# [Screen grounding examples]
--------------------------------

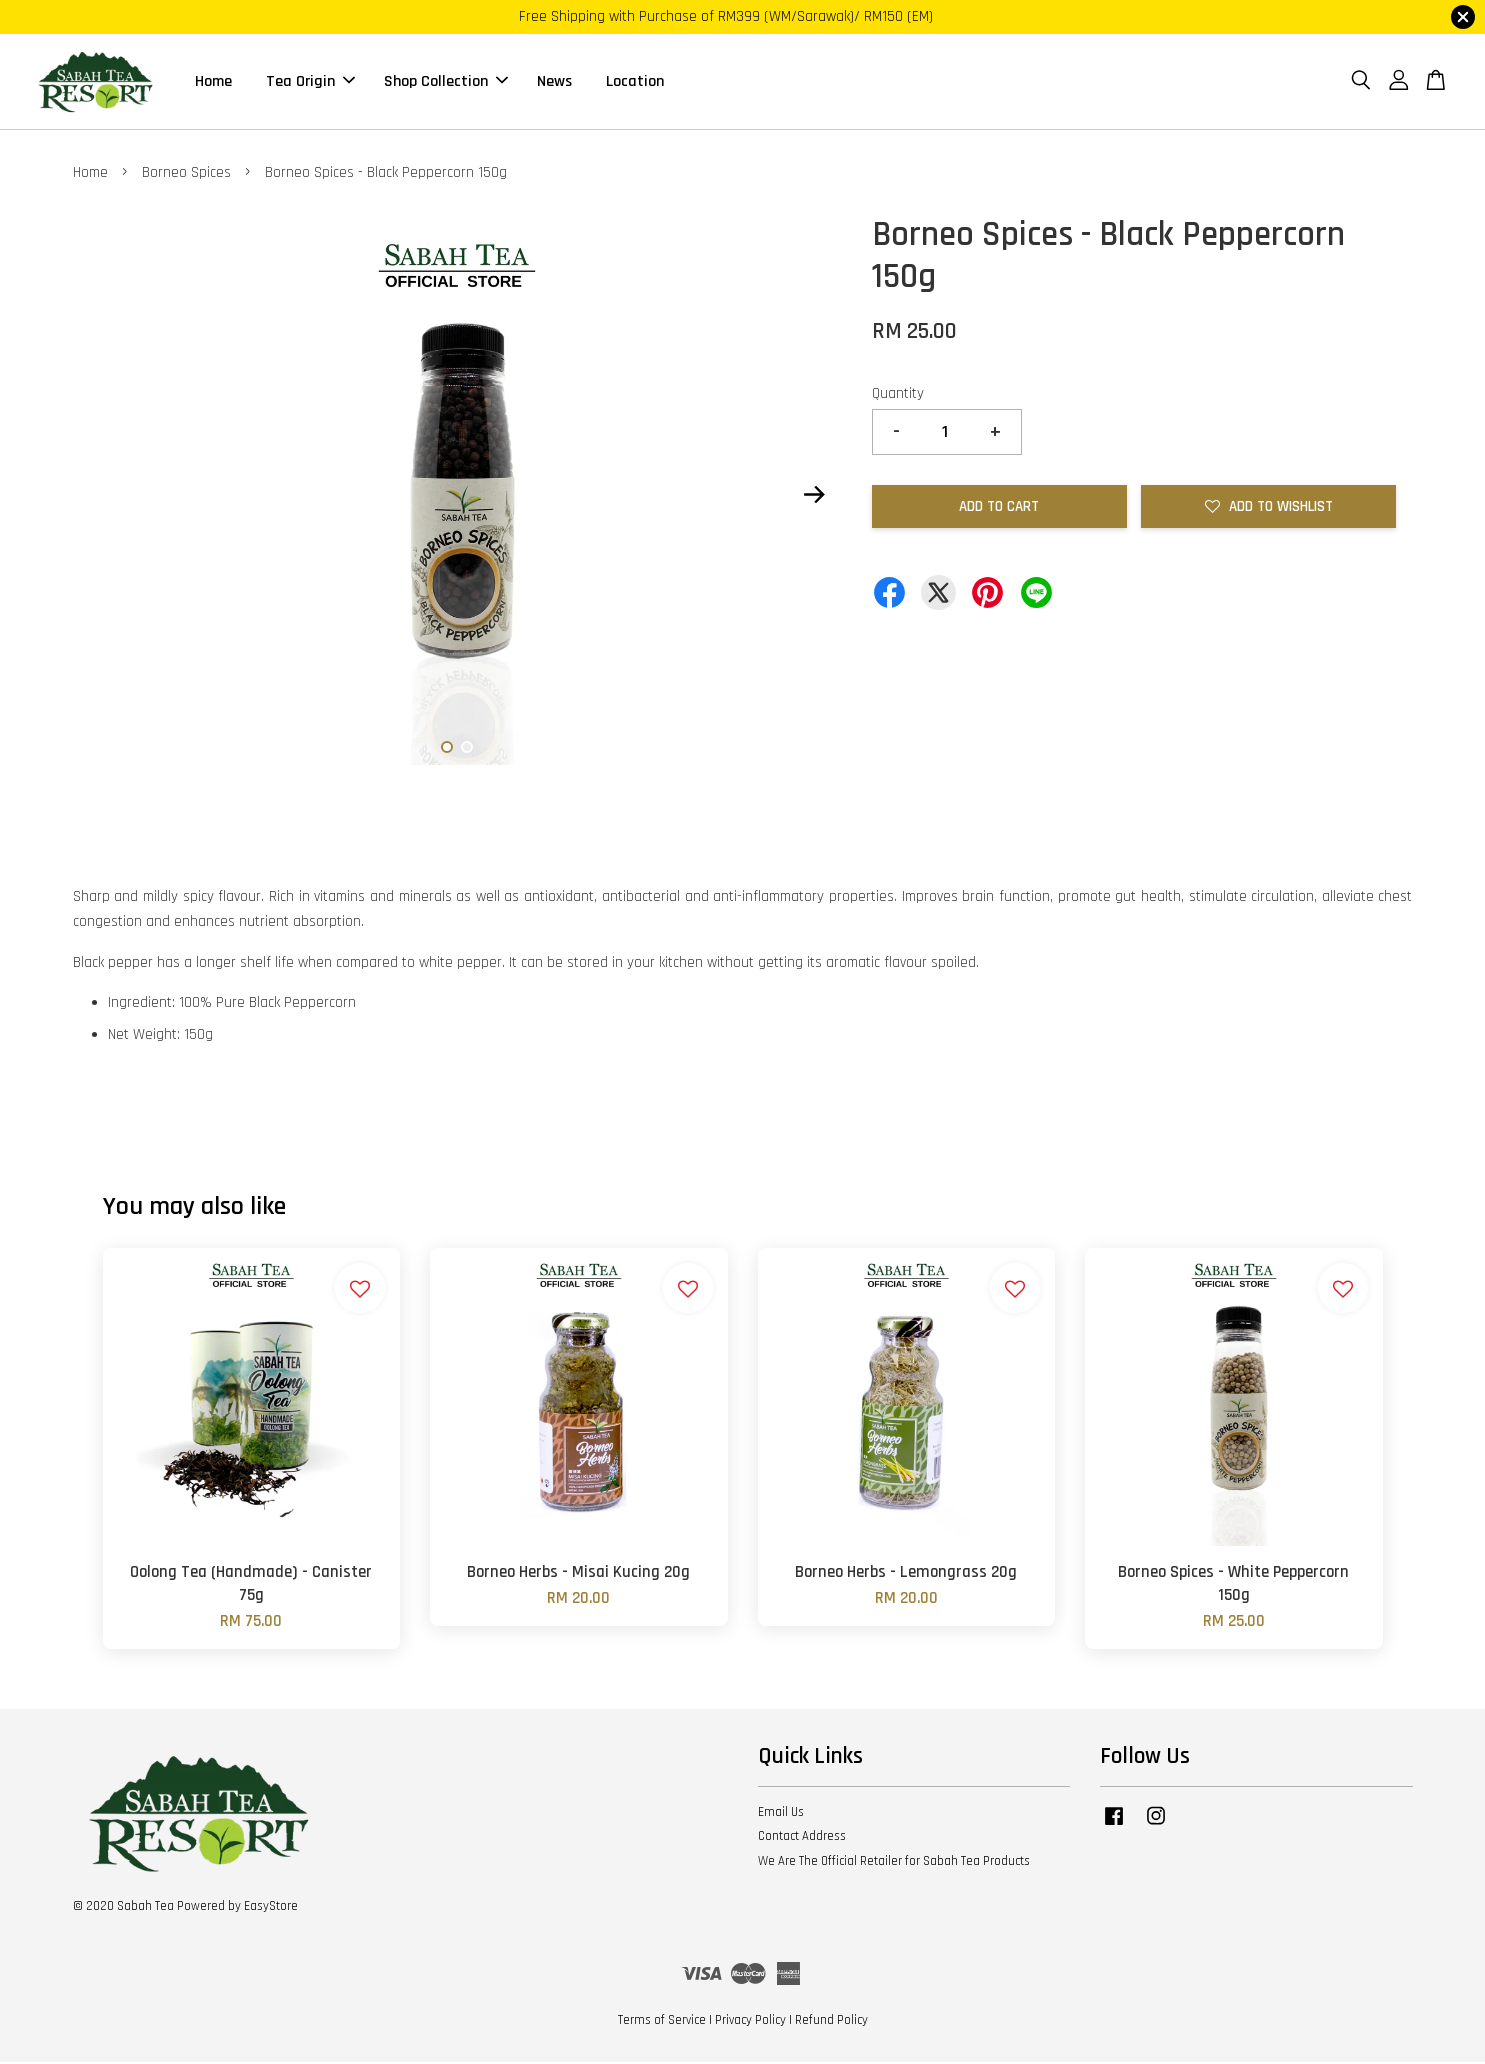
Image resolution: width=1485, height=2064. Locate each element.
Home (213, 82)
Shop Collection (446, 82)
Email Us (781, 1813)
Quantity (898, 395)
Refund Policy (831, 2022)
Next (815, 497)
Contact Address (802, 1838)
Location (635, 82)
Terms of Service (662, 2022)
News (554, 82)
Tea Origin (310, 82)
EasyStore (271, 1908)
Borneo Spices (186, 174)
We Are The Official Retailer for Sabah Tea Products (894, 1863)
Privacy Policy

--------------------------------

# [WHAT THE TASK REQUIRES]
Rewrite every line of the records above as a numbered list, omitting any blank lines and excluding the pictures.

# [CORRECT RESPONSE]
1. Image resolution: width=1485, height=2064. Locate each element.
2. Home (213, 82)
3. Shop Collection (446, 82)
4. Email Us (781, 1813)
5. Quantity (898, 395)
6. Refund Policy (831, 2022)
7. Next (815, 497)
8. Contact Address (802, 1838)
9. Location (635, 82)
10. Terms of Service (662, 2022)
11. News (554, 82)
12. Tea Origin (310, 82)
13. EasyStore (271, 1908)
14. Borneo Spices (186, 174)
15. We Are The Official Retailer for Sabah Tea Products (894, 1863)
16. Privacy Policy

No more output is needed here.